The flash German PMI report showed that activities in the manufacturing sector contracted at a faster-than-expected pace to 42.1. In the services sector, activities expanded at a slower-than-projected pace to 51.4.

On the contrary, Eurozone Composite PMI unexpectedly rose to 51.2, beating economists’ expectations. The report showed that the strong expansion came from robust growth in the service sector’s activity.

The Service PMI expanded strongly to 53.3 from the estimates and the prior release of 51.9. On the contrary, the Manufacturing PMI declined further to 45.6, lower than the 45.8 expected.

Commenting on the flash PMI data, Dr. Cyrus de la Rubia, Chief Economist at Hamburg Commercial Bank, said: “The boost largely comes from a surge in services activity in France, with the Business Activity Index jumping by almost five points, likely linked to the buzz surrounding the Olympic Games in Paris.

“It’s doubtful this momentum will carry over into the coming months, however.
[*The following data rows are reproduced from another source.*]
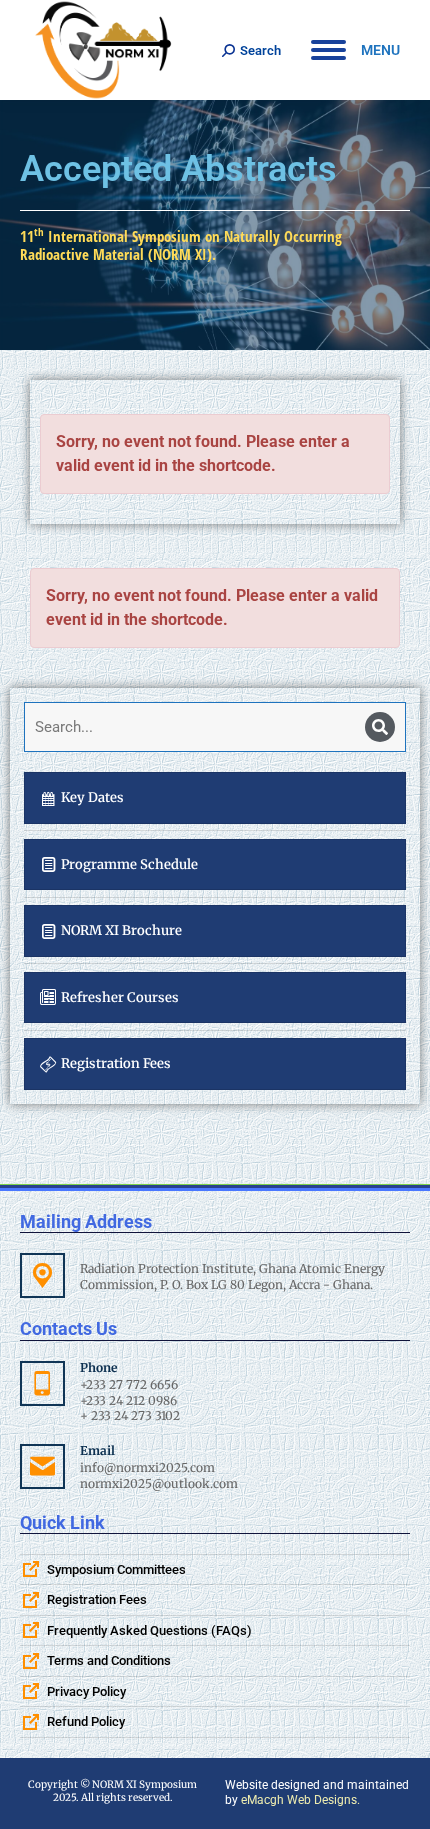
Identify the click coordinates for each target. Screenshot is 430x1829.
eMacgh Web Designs (299, 1800)
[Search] (380, 727)
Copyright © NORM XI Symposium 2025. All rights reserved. (112, 1791)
Meanwhile, the overall pace of growth in the services sector has slowed down in Germany, and the Eurozone’s manufacturing sector remains in rapid decline.”

The slowdown in the German economy signaled by the PMI data is unlikely to weigh on market speculation about the European Central Bank interest-rate outlook. However, slower wage growth momentum would strengthen them further.

Negotiated Wage Rates rose at a slower pace of 3.55%, from 4.69% seen in the first quarter this year, upwardly revised from 4.74%.

Markets broadly expect the ECB to cut its key borrowing rates one more time in the last quarter of this year, given that price pressures are anticipated to return to the bank’s target of 2% next year.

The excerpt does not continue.